Occorre peraltro tenere presente fin da subito che il valore dei progetti sperimentali non dovrà essere misurato soltanto con il parametro del costo del pasto ma dovrà includere altre valutazioni quali:
- l’impatto positivo sull’economia agricola locale
- l’impatto di una sana e corretta alimentazione sullo stato di nutrizione della popolazione (obesità, malattie cardiovascolari, diabete)
- la riduzione dell’energia necessaria a produrre il pasto
- la riduzione del packaging
- la riduzione dello spreco alimentare legato a pasti non consumati (perché poco graditi)
- l’eventuale riduzione dei costi dell’alimentazione parenterale dei pazienti trattati chirurgicamente
- l’eventuale riduzione dei tempi di degenza post trattamento chirurgico
- l’immagine positiva per i fornitori di alimenti e per la pubblica amministrazione.
Poiché difficilmente si potranno avere risorse aggiuntive si dovranno utilizzare meglio quelle esistenti introducendo criteri di priorità per i finanziamenti della promozione, dell’assistenza tecnica, della ricerca applicata a favore delle aziende agricole, delle aziende alimentari e dei servizi di logistica che aderiranno ad iniziative di valorizzazione delle proprie produzioni attraverso la ristorazione pubblica.
E’ ipotizzabile, tuttavia, che lo sviluppo in dettaglio di progetti di questa natura e l’avvio di sperimentazioni possano richiedere un finanziamento straordinario iniziale (di modesta entità), ad es. per la definire una o più proposte di “appalto tipo” per l’inserimento della filiera corta nella ristorazione pubblica che non contrastino con il diritto comunitario e nazionale in materia di appalti pubblici.
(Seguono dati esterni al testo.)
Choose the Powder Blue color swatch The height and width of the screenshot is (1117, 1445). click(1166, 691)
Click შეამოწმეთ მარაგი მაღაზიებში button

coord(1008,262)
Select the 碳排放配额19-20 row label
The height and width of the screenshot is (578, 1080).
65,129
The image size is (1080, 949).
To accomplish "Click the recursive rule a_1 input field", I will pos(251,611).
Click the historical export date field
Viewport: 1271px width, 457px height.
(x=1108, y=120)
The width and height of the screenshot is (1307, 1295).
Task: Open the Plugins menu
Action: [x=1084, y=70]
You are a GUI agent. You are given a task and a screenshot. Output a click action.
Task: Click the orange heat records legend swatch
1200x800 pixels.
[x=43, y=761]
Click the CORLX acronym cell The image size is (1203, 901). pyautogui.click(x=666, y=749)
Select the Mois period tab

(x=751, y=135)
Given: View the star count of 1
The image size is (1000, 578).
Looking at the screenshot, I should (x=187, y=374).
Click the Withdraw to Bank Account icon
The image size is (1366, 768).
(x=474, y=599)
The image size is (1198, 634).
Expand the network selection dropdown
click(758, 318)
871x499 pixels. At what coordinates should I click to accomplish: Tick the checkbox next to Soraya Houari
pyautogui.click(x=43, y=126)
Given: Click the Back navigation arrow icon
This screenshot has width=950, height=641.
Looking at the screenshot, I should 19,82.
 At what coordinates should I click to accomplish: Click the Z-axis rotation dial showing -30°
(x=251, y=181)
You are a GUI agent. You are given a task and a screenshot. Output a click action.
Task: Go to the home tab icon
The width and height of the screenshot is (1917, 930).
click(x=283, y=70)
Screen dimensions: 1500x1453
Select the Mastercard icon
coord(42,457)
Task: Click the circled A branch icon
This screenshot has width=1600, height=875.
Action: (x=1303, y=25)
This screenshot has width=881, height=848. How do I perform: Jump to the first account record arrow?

Forse è giunto il momento di abbattere le barriere sulle “competenze” tra le diverse amministrazioni interessate (Sanità, Agricoltura, Commercio ed Ambiente) per trovare vie d’uscita dalla crisi economica che sta attraversando anche il nostro Paese ma anche per collegare in modo più forte i valori della qualità, delle tradizioni locali e del rispetto dell’ambiente con ciò che abbiamo la fortuna di poter fare tutti i giorni, a volte inconsapevolmente: mangiare.